Task requirements: Every line containing the word "computer" is to be copied from the data below.
┄┄┄┄┄┄┄┄┄┄
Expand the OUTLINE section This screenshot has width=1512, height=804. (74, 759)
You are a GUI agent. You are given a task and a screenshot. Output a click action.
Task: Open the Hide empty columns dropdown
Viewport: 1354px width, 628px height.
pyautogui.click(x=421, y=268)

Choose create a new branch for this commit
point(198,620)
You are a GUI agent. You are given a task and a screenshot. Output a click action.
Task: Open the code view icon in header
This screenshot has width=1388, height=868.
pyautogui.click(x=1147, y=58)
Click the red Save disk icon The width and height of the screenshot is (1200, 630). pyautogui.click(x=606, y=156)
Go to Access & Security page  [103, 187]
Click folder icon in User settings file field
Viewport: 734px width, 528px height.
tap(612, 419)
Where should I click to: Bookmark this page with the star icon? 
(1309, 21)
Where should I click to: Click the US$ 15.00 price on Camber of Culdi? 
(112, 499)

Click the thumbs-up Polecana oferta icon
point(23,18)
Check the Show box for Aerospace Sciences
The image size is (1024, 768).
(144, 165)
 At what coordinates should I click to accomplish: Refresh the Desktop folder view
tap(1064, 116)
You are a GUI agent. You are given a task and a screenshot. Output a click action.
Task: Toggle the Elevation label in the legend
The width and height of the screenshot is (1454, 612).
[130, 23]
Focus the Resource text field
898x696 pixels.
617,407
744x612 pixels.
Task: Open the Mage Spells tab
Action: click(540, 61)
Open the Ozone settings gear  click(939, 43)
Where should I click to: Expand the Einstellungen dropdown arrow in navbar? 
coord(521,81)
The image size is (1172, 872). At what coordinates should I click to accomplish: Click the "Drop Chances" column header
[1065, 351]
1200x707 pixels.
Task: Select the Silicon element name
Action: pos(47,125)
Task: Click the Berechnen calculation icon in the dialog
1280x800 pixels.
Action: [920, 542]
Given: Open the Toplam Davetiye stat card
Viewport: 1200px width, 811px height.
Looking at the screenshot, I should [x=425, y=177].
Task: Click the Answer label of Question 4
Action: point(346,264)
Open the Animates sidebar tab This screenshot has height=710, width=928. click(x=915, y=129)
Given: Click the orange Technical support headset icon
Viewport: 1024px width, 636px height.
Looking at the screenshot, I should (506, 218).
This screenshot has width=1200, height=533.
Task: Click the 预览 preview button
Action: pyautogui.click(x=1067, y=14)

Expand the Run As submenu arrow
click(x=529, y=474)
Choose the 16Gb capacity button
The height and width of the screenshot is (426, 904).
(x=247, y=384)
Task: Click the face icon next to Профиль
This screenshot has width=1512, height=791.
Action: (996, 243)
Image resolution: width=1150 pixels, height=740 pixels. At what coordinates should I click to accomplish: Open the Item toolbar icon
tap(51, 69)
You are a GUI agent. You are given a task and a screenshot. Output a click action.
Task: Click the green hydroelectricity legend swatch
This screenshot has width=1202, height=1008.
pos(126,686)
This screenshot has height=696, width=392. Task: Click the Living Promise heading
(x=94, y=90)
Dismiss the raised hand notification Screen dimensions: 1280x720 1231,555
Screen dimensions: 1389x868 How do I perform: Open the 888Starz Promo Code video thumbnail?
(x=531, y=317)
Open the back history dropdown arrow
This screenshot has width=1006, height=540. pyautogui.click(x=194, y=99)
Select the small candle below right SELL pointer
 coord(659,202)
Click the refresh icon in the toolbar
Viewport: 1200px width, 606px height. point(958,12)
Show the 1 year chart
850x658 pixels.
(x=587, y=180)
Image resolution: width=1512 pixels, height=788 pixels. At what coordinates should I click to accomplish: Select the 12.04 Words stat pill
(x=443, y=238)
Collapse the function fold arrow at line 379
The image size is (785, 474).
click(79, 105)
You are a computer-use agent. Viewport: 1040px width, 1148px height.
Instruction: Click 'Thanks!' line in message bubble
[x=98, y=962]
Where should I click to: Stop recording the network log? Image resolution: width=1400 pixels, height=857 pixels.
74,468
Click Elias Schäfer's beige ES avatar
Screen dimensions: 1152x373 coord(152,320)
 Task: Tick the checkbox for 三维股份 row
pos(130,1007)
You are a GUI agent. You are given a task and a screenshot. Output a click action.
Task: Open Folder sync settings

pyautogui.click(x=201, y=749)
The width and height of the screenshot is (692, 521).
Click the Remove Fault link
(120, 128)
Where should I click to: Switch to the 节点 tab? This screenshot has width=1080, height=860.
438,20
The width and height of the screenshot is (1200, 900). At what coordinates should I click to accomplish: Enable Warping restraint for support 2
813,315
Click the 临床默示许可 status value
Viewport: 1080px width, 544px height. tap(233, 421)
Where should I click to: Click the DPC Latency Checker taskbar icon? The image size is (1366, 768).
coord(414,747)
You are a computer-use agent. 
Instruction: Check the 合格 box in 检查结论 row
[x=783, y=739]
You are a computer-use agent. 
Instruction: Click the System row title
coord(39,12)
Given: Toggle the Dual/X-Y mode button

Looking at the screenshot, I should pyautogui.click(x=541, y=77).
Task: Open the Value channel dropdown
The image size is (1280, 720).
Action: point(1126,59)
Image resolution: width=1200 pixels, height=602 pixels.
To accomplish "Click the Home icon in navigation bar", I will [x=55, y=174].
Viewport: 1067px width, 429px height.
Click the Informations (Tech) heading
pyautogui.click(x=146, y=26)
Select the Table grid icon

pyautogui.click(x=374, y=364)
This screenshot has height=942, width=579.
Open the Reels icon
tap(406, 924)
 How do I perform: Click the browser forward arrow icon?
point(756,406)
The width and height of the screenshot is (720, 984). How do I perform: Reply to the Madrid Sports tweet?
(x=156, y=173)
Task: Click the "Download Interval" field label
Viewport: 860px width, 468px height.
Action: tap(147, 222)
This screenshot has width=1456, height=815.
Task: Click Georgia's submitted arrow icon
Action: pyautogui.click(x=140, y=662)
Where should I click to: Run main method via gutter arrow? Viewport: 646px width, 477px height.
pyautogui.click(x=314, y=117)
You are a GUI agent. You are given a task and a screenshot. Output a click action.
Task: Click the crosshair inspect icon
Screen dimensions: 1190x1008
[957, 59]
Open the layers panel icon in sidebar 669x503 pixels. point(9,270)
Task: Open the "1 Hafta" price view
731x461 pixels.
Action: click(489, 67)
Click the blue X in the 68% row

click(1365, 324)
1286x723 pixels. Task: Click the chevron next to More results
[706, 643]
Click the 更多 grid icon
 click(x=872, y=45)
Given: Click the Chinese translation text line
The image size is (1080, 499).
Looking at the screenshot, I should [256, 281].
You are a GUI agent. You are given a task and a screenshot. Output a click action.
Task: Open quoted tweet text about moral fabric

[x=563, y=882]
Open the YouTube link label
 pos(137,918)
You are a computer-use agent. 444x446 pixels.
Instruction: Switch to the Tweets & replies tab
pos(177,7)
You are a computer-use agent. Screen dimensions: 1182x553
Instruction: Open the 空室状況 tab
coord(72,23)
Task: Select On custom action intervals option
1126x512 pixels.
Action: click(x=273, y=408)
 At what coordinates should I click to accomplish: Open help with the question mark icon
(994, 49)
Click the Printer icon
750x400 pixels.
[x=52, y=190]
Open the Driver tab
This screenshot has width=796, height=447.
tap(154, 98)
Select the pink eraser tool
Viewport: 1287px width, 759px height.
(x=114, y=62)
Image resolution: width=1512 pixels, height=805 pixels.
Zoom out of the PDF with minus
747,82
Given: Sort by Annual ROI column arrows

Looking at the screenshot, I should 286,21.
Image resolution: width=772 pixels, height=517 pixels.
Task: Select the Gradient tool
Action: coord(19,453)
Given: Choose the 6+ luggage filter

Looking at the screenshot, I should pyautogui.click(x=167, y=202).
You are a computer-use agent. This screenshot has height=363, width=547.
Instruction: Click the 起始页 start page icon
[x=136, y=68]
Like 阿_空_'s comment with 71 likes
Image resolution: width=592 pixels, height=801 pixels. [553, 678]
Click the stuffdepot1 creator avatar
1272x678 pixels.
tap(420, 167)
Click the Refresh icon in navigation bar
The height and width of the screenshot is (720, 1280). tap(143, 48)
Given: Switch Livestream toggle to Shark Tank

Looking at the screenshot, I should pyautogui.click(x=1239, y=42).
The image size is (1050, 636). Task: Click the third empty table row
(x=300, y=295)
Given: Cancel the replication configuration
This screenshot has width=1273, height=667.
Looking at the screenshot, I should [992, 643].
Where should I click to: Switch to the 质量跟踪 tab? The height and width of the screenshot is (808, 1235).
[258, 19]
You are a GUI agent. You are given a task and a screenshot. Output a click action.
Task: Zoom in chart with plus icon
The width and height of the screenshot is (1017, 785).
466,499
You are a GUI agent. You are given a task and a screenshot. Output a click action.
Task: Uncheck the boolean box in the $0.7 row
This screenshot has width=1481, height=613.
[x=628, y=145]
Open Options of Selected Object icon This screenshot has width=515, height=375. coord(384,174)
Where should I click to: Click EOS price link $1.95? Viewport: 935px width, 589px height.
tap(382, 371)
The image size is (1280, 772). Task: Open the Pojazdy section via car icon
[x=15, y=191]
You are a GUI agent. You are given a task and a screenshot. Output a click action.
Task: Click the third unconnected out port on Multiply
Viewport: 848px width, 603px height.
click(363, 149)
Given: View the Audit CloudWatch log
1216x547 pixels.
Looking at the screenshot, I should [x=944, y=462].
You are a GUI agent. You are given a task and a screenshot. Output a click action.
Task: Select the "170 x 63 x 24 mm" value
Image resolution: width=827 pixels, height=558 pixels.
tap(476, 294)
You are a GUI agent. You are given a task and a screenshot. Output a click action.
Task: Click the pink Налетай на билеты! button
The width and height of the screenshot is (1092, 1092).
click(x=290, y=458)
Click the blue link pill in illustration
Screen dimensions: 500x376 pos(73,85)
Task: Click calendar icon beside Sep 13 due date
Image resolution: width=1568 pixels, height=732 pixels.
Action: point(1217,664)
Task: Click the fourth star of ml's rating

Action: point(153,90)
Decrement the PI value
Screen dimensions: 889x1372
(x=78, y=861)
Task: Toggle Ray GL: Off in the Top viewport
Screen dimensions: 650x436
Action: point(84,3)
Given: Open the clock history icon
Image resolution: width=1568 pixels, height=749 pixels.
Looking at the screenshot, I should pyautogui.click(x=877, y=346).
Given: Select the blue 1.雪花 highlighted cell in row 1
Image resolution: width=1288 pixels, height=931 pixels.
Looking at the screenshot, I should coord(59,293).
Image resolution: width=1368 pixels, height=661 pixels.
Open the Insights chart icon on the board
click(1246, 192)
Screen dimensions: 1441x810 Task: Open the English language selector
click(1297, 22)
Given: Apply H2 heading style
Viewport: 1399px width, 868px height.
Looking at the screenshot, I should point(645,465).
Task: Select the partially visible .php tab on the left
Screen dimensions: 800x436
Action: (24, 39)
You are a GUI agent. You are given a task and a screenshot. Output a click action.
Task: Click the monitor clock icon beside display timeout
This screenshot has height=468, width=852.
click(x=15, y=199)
┄┄┄┄┄┄┄┄┄┄
Output below:
You are a computer-use agent. Viewport: 1040px width, 1148px height.
You are a computer-use agent. 
You are a computer-use agent. 
You are a computer-use agent. 444x446 pixels.
You are a computer-use agent. Screen dimensions: 1182x553
You are a computer-use agent. This screenshot has height=363, width=547.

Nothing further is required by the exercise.